Variations


icona Variazioni spring

Today it is the beginning of the spring,
and nature begins living again
without hiding its treasures any more.
The mountains on the horizon
seem to be nearer and less inhospitable,
the glass and the cement of the late-twentieth-century architectures
appear warmer.
The town is less a town.
The majestic nature lays down its graceful tribute
and nobody is allowed to escape -
unbelievable it might be, but nothing has changed.
Emerson triumphs and encourages us
to have faith in the future.




















Variation The Wind Rose

On the rocks your fate is written
and the Wind Rose divides the horizon.
It has bloomed, and a strong cheerful scent
announces the bitter-sweet victory
over the brute power, overwhelmed
by another Mighty, with a firm expression
and a blessed heart by the Summer Solstice.
A music sounds--the roaring sea
and the released winds,
making a lively bunch of friends with it.
And the sea speaks and tells
explains and questions,
answers and denies
but more often is compassionate
and magnanimous, interpreting the Silence--
"only let your thoughts be of equal greatness"...

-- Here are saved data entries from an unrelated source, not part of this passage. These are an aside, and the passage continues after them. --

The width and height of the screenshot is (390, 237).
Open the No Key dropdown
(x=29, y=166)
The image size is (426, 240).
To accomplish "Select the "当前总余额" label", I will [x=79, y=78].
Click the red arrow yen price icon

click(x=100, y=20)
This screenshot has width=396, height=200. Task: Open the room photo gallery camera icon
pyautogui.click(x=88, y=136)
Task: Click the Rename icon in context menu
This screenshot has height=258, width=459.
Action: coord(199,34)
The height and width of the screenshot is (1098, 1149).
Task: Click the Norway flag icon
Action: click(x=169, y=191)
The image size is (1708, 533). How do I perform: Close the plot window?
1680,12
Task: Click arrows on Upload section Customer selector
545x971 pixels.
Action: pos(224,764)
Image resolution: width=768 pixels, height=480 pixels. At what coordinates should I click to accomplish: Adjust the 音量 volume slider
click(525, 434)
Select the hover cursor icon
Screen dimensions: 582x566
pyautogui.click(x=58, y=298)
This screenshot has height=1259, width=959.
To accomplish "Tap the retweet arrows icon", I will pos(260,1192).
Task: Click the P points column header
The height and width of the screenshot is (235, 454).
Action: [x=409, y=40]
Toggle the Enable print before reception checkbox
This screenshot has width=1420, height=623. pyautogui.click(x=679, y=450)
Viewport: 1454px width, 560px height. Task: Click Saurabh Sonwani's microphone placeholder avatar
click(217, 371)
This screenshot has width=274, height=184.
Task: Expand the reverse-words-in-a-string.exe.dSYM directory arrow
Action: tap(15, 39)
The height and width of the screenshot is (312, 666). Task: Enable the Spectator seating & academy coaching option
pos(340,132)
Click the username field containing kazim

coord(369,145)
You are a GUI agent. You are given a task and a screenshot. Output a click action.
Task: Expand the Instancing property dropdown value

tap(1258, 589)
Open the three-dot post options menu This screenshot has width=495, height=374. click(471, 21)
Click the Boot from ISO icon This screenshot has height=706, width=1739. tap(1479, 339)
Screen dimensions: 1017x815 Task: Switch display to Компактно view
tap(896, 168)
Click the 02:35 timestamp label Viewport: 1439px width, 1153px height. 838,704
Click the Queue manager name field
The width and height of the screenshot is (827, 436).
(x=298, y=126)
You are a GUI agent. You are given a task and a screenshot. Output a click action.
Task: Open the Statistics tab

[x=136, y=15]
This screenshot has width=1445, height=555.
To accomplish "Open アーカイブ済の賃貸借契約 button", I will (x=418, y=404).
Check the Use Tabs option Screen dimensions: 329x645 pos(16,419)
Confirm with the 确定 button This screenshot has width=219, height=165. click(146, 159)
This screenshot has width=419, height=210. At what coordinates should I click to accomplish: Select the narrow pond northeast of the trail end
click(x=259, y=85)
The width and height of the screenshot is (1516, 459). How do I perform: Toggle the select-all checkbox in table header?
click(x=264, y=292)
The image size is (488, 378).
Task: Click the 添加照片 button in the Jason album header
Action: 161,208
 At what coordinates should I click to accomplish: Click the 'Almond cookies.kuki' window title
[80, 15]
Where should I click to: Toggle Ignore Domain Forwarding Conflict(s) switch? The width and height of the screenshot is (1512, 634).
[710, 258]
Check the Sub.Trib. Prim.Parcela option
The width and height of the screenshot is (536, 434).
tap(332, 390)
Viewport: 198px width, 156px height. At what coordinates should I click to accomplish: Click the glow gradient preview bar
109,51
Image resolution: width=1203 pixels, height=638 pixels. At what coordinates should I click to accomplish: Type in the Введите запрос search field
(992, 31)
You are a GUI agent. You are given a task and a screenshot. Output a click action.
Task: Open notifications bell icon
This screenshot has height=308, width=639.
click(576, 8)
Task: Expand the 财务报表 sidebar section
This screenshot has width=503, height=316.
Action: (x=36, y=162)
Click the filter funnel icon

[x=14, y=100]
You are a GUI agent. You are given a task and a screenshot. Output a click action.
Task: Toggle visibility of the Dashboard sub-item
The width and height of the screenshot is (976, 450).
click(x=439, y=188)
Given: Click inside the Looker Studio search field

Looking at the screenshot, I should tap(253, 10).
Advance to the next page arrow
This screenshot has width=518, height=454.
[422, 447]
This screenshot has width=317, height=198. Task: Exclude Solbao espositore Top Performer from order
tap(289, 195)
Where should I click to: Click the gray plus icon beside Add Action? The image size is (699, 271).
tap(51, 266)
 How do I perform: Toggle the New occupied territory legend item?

«In private places, among sordid objects, an act of truth or heroism seems at once to draw to itself the sky as its temple, the sun as its candle. Nature stretcheth out her arms to embrace man, only let his thoughts be of equal greatness. Willingly does she follow his steps with the rose and the violet, and bend her lines of grandeur and grace to the decoration of her darling child. Only let his thoughts be of equal scope, and the frame will suit the picture. A virtuous man is in unison with her works, and makes the central figure of the visible sphere.»
R. W. Emerson, Nature, 1836
























Variationwoods

«In the woods, is perpetual youth. Within these plantations of God, a decorum and sanctity reign, a perennial festival is dressed, and the guest sees not how he should tire of them in a thousand years. In the woods, we return to reason and faith. There I feel that nothing can befall me in life, -- no disgrace, no calamity, (leaving me my eyes,) which nature cannot repair. Standing on the bare ground, -- my head bathed by the blithe air, and uplifted into infinite space, -- all mean egotism vanishes. I become a transparent eye-ball; I am nothing; I see all; the currents of the Universal Being circulate through me; I am part or particle of God. The name of the nearest friend sounds then foreign and accidental: to be brothers, to be acquaintances, -- master or servant, is then a trifle and a disturbance. I am the lover of uncontained and immortal beauty. In the wilderness, I find something more dear and connate than in streets or villages. In the tranquil landscape, and especially in the distant line of the horizon, man beholds somewhat as beautiful as his own nature.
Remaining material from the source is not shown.